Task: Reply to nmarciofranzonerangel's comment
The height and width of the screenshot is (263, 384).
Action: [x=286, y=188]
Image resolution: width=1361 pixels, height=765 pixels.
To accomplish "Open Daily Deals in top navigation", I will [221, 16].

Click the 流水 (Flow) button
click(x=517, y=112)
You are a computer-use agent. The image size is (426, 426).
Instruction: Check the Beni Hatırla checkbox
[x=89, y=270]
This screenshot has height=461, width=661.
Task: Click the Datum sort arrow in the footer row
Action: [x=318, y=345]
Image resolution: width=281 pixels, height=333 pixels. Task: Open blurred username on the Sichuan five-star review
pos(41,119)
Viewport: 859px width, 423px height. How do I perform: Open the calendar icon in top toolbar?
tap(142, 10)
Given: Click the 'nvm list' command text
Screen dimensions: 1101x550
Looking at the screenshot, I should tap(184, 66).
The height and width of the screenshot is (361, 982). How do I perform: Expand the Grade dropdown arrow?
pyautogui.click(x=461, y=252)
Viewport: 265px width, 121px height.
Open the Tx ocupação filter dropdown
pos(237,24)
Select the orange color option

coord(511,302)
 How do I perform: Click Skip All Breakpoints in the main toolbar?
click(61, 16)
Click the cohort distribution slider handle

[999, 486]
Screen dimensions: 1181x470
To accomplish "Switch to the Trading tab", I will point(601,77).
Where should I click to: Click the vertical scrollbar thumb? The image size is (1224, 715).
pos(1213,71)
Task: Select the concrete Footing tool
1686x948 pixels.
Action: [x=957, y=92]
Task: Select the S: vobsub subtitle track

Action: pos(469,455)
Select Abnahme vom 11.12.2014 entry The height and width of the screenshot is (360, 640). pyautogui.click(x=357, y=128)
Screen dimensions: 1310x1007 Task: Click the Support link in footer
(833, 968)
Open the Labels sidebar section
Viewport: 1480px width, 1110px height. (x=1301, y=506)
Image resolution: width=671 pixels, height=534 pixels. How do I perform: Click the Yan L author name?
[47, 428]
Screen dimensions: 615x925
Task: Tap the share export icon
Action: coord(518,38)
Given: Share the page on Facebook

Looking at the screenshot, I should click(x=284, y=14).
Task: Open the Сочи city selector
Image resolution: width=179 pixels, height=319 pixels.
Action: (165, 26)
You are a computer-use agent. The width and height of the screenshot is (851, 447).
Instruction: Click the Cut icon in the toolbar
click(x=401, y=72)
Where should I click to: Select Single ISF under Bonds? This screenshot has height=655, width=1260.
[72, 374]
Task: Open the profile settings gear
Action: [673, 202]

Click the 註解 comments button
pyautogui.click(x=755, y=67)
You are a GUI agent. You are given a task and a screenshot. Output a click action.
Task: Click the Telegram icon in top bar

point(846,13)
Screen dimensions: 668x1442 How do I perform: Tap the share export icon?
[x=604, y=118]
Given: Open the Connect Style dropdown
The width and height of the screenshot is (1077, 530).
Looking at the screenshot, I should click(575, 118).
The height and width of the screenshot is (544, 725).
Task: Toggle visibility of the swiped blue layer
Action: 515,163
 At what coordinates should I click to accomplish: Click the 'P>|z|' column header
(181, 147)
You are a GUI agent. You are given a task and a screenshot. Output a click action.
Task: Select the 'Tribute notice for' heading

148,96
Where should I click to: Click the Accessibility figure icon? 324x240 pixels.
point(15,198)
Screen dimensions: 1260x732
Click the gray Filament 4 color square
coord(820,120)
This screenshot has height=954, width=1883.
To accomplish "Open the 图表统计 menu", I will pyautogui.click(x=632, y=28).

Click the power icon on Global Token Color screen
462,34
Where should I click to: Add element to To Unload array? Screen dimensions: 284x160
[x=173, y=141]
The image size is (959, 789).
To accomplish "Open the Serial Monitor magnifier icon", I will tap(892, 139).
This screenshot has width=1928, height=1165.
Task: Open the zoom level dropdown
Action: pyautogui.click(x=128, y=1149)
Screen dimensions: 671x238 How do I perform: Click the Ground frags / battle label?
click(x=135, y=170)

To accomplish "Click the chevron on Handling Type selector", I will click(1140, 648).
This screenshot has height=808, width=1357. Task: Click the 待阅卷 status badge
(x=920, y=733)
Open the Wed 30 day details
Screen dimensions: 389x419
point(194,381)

• STATED EXERCISE
Print all of the entries above again, line for line, without changing anything.

• FINAL RESULT
Task: Reply to nmarciofranzonerangel's comment
The height and width of the screenshot is (263, 384).
Action: [x=286, y=188]
Image resolution: width=1361 pixels, height=765 pixels.
To accomplish "Open Daily Deals in top navigation", I will [221, 16].

Click the 流水 (Flow) button
click(x=517, y=112)
You are a computer-use agent. The image size is (426, 426).
Instruction: Check the Beni Hatırla checkbox
[x=89, y=270]
This screenshot has height=461, width=661.
Task: Click the Datum sort arrow in the footer row
Action: [x=318, y=345]
Image resolution: width=281 pixels, height=333 pixels. Task: Open blurred username on the Sichuan five-star review
pos(41,119)
Viewport: 859px width, 423px height. How do I perform: Open the calendar icon in top toolbar?
tap(142, 10)
Given: Click the 'nvm list' command text
Screen dimensions: 1101x550
Looking at the screenshot, I should tap(184, 66).
The height and width of the screenshot is (361, 982). How do I perform: Expand the Grade dropdown arrow?
pyautogui.click(x=461, y=252)
Viewport: 265px width, 121px height.
Open the Tx ocupação filter dropdown
pos(237,24)
Select the orange color option

coord(511,302)
 How do I perform: Click Skip All Breakpoints in the main toolbar?
click(61, 16)
Click the cohort distribution slider handle

[999, 486]
Screen dimensions: 1181x470
To accomplish "Switch to the Trading tab", I will point(601,77).
Where should I click to: Click the vertical scrollbar thumb? The image size is (1224, 715).
pos(1213,71)
Task: Select the concrete Footing tool
1686x948 pixels.
Action: [x=957, y=92]
Task: Select the S: vobsub subtitle track

Action: pos(469,455)
Select Abnahme vom 11.12.2014 entry The height and width of the screenshot is (360, 640). pyautogui.click(x=357, y=128)
Screen dimensions: 1310x1007 Task: Click the Support link in footer
(833, 968)
Open the Labels sidebar section
Viewport: 1480px width, 1110px height. (x=1301, y=506)
Image resolution: width=671 pixels, height=534 pixels. How do I perform: Click the Yan L author name?
[47, 428]
Screen dimensions: 615x925
Task: Tap the share export icon
Action: coord(518,38)
Given: Share the page on Facebook

Looking at the screenshot, I should click(x=284, y=14).
Task: Open the Сочи city selector
Image resolution: width=179 pixels, height=319 pixels.
Action: (165, 26)
You are a computer-use agent. The width and height of the screenshot is (851, 447).
Instruction: Click the Cut icon in the toolbar
click(x=401, y=72)
Where should I click to: Select Single ISF under Bonds? This screenshot has height=655, width=1260.
[72, 374]
Task: Open the profile settings gear
Action: [673, 202]

Click the 註解 comments button
pyautogui.click(x=755, y=67)
You are a GUI agent. You are given a task and a screenshot. Output a click action.
Task: Click the Telegram icon in top bar

point(846,13)
Screen dimensions: 668x1442 How do I perform: Tap the share export icon?
[x=604, y=118]
Given: Open the Connect Style dropdown
The width and height of the screenshot is (1077, 530).
Looking at the screenshot, I should click(575, 118).
The height and width of the screenshot is (544, 725).
Task: Toggle visibility of the swiped blue layer
Action: 515,163
 At what coordinates should I click to accomplish: Click the 'P>|z|' column header
(181, 147)
You are a GUI agent. You are given a task and a screenshot. Output a click action.
Task: Select the 'Tribute notice for' heading

148,96
Where should I click to: Click the Accessibility figure icon? 324x240 pixels.
point(15,198)
Screen dimensions: 1260x732
Click the gray Filament 4 color square
coord(820,120)
This screenshot has height=954, width=1883.
To accomplish "Open the 图表统计 menu", I will pyautogui.click(x=632, y=28).

Click the power icon on Global Token Color screen
462,34
Where should I click to: Add element to To Unload array? Screen dimensions: 284x160
[x=173, y=141]
The image size is (959, 789).
To accomplish "Open the Serial Monitor magnifier icon", I will tap(892, 139).
This screenshot has width=1928, height=1165.
Task: Open the zoom level dropdown
Action: pyautogui.click(x=128, y=1149)
Screen dimensions: 671x238 How do I perform: Click the Ground frags / battle label?
click(x=135, y=170)

To accomplish "Click the chevron on Handling Type selector", I will click(1140, 648).
This screenshot has height=808, width=1357. Task: Click the 待阅卷 status badge
(x=920, y=733)
Open the Wed 30 day details
Screen dimensions: 389x419
point(194,381)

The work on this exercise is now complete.